1. A study was made of the depolarizing afterpotential (d.a.p.) which follows the initial graded electrogenesis of crab muscle fibres. 2. Increasing the strength, duration or amplitude of the stimulating current pulses enhanced both the d.a.p. and the local contractions. 3. Arsenazo III was injected intracellularly and changes in light absorbance by the dye were used to monitor the increase in free sarcoplasmic Ca concentration during excitation-contraction (E-C) coupling. The onset of the absorbance changes occurred during the depolarizing phase of the initial electrogenesis and the maximum value coincided with the peak of the d.a.p.
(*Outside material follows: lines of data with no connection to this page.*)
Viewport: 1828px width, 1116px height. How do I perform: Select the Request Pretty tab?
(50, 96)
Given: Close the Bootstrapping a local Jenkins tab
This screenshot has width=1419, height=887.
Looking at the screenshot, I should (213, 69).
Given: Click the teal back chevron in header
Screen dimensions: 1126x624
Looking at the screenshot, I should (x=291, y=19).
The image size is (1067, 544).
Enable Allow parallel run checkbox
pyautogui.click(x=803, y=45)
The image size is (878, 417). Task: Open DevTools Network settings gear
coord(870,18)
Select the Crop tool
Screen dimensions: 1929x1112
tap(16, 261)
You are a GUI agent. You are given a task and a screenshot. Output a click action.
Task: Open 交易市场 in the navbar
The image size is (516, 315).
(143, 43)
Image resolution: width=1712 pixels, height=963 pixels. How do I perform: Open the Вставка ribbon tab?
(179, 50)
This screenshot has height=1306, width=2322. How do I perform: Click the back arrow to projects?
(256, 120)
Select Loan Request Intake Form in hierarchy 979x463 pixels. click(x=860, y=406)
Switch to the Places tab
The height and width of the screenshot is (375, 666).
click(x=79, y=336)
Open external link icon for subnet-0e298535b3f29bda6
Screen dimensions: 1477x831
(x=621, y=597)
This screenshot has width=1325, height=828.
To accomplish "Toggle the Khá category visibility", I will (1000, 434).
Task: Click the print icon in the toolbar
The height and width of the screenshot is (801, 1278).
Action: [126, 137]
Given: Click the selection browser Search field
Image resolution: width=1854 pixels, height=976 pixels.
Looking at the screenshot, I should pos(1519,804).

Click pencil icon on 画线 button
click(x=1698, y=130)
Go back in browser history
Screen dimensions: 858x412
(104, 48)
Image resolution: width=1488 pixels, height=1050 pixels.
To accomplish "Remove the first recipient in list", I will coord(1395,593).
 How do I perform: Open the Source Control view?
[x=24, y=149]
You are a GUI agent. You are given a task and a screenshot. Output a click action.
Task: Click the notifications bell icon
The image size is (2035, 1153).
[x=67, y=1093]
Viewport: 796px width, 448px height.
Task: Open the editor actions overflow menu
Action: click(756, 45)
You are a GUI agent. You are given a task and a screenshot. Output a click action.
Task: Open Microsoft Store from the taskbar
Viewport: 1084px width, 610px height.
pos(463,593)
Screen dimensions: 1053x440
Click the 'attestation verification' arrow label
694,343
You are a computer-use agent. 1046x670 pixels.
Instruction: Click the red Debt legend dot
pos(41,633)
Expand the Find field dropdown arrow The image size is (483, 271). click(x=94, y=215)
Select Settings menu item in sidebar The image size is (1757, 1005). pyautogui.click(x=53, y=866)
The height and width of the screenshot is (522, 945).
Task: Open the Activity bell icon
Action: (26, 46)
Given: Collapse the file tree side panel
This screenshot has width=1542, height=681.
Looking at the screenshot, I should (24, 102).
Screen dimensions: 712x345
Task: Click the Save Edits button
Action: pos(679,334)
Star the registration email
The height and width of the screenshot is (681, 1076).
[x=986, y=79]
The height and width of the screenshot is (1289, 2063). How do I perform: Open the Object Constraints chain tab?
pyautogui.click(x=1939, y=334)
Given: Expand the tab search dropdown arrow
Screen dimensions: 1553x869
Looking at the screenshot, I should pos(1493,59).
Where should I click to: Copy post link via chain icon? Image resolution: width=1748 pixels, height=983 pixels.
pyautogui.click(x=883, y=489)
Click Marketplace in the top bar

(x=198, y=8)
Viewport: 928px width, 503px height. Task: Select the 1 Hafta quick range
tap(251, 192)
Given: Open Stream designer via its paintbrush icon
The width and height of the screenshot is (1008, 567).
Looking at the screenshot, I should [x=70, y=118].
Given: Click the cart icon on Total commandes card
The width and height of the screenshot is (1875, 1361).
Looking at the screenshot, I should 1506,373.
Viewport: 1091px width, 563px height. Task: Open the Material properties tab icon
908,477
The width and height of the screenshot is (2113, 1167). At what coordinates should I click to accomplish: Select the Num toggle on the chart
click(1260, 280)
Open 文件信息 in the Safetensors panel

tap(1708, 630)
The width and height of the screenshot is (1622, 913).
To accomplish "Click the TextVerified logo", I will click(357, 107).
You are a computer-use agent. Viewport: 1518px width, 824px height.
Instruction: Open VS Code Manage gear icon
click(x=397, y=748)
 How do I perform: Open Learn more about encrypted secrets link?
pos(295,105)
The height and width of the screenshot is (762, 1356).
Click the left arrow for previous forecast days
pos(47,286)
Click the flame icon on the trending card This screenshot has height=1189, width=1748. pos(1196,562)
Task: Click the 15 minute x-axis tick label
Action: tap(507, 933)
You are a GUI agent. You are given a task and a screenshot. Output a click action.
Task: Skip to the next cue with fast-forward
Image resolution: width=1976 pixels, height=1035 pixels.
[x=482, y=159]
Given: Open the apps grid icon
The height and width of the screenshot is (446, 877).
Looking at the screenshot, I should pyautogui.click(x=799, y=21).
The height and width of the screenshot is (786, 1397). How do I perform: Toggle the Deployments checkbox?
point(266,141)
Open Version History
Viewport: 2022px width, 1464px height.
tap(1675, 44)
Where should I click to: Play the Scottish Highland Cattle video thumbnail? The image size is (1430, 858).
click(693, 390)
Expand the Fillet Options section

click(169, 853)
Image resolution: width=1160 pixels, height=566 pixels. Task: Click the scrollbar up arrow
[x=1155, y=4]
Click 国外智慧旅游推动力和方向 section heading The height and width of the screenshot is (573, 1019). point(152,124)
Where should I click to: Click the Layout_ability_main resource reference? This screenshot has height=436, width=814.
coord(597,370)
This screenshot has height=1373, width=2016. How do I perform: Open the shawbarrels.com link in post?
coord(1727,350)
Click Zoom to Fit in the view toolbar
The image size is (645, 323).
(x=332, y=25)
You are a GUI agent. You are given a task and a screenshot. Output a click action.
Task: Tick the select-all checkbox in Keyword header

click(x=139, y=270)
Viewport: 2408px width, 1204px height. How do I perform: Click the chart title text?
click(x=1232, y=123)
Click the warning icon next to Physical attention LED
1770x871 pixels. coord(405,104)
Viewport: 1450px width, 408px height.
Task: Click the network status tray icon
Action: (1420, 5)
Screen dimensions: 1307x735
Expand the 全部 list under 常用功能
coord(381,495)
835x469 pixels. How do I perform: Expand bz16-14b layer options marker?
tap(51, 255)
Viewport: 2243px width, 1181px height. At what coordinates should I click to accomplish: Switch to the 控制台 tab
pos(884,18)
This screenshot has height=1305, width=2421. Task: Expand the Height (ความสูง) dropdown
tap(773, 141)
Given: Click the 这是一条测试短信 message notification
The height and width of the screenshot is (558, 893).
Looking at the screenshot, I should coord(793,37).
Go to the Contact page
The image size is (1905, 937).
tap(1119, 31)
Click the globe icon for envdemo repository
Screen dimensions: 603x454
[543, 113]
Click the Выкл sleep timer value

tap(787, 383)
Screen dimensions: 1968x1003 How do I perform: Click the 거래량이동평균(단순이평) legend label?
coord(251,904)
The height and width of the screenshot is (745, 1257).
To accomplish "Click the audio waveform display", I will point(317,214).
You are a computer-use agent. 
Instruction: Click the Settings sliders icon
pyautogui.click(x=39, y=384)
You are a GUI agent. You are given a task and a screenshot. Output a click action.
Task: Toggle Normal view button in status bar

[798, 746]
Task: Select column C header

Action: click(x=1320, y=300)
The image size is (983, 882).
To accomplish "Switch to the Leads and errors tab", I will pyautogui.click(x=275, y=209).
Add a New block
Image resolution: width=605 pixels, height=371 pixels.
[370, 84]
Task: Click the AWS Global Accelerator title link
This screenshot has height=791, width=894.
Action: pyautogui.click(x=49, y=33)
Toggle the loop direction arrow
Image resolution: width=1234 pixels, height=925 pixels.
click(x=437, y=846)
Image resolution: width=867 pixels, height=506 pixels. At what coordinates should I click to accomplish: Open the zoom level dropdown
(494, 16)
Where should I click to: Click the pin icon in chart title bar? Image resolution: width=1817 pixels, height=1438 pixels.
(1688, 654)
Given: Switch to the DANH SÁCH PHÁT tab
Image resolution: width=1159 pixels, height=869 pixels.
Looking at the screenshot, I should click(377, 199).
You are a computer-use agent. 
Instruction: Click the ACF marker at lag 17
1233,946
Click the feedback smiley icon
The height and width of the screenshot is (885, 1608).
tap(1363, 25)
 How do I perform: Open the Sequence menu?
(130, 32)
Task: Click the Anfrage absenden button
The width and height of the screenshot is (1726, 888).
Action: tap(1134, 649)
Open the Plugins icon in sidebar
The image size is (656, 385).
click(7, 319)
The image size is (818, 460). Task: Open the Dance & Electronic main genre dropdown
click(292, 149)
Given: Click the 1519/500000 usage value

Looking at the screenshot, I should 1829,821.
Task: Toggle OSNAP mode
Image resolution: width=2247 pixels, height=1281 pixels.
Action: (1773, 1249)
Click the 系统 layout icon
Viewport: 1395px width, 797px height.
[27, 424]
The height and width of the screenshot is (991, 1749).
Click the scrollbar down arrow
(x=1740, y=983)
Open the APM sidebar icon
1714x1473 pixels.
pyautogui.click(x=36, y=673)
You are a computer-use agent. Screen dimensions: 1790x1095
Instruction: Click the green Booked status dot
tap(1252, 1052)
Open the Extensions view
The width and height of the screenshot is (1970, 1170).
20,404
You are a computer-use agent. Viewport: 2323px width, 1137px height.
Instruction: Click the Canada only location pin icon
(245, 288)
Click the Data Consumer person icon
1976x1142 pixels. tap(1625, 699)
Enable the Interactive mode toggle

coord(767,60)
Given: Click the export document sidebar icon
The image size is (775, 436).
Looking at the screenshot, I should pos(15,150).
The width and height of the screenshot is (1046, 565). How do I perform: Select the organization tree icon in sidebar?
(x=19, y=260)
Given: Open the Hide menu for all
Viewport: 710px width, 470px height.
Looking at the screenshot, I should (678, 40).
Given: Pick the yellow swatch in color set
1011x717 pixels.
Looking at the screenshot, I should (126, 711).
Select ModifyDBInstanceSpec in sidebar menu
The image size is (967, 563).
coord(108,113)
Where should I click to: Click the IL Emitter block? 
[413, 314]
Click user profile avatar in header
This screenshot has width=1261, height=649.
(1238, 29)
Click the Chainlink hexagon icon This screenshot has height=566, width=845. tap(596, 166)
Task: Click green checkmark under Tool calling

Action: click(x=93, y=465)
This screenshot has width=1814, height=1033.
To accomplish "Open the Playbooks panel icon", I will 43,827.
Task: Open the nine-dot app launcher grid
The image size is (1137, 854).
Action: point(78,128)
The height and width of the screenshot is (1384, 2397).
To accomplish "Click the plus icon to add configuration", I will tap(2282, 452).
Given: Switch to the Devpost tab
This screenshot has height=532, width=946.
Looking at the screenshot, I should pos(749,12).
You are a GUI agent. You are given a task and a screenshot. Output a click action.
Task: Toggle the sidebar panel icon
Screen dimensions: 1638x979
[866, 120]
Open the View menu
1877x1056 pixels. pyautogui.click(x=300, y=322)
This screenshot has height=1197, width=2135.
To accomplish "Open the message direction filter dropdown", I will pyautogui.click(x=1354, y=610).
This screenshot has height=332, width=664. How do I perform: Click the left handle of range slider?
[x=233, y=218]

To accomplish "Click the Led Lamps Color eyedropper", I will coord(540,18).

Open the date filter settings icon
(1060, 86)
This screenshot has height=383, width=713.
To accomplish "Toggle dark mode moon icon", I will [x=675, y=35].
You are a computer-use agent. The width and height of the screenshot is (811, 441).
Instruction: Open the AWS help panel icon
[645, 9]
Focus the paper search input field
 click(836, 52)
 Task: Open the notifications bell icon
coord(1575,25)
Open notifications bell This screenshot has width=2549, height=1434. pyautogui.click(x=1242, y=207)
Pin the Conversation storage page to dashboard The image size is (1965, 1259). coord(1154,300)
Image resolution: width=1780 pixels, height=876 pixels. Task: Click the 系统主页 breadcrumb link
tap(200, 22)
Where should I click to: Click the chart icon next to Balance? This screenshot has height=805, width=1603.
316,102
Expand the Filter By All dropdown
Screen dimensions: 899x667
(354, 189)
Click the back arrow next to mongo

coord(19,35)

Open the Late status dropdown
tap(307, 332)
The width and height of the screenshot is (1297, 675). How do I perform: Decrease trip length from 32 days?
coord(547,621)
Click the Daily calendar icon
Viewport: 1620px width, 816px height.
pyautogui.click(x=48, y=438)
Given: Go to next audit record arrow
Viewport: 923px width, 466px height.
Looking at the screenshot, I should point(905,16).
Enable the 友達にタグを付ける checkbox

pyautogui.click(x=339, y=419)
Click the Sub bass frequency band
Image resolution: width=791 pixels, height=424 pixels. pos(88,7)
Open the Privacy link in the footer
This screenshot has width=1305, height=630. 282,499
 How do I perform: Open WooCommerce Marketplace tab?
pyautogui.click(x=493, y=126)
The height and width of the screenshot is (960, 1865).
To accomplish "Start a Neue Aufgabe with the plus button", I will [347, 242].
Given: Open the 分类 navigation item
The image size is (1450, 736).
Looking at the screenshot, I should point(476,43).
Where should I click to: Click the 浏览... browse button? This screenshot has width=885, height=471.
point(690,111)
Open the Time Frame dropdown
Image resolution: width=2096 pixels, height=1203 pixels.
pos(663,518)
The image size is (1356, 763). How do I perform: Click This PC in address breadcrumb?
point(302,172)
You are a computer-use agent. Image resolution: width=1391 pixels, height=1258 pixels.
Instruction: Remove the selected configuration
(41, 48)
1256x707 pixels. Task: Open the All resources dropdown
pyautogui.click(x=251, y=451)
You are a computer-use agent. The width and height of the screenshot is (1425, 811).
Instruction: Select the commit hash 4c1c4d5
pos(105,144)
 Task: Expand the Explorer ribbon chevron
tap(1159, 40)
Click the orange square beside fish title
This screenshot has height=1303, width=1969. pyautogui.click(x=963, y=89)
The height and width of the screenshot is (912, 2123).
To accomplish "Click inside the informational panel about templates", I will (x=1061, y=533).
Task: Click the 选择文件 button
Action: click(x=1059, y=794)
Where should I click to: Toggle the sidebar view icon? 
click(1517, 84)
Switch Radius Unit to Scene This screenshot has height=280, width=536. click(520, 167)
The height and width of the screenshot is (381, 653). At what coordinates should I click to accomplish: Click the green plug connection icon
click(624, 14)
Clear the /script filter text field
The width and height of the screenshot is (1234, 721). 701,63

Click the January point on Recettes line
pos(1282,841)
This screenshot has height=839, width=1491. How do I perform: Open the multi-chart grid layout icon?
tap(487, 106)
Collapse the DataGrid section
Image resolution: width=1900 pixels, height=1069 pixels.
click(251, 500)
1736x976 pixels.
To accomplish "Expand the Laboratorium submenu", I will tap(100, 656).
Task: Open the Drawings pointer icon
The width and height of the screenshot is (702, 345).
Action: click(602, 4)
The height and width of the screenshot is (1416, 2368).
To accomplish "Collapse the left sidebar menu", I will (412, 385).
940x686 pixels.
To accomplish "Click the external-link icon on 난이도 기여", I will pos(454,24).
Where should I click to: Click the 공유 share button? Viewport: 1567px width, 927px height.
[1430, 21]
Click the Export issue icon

An exponential decay of the absorbance signal occurred during the repolarizing phase of the d.a.p. 4. Ionophoretic injection of EGTA into the sarcoplasm did not affect the initial electrogenesis but did reduce changes in dye absorbance, blocked tension development and abolished the d.a.p. 5. Caffeine (0.1--0.4 mM) markedly enhanced both the d.a.p. and the local contractions, but had no effect on the initial electrogenesis. 6. Replacement of extracellular Na ions with Li, Tris or choline abolished the d.a.p. The initial electrogenesis was enhanced in the choline-containing medium, but was not affected by Li or Tris. The rate of relaxation of the local contractions and the rate of decay of the light absorbance changes were slowed in Na-free saline. 7. Tetrodotoxin (10(-5) g/ml.) had no effect on either the membrane responses or tension development. 8. For initial graded responses of comparable peak amplitude a threefold reduction of [Ca-a1o shortened the d.a.p., but had little effect onits peak amplitude. A fivefold increase in [Ca]o reduced both the amplitude and duration of the d.a.p. 9. Changes in [Mg]o had little effect on the d.a.p., but both Mn (4--10 mM) and La (0.1 mM) blocked the initial electrogenesis and the d.a.p. 10. It is concluded that distinct ionic mechanisms give rise to the initial electrogenesis and the d.a.p. While the former is due to activation of Ca conductance, the d.a.p. is a Na-dependent phenomenon that is tetrodotoxin-insensitive, and mediated by the rise of intracellular Ca concentration during E--C coupling.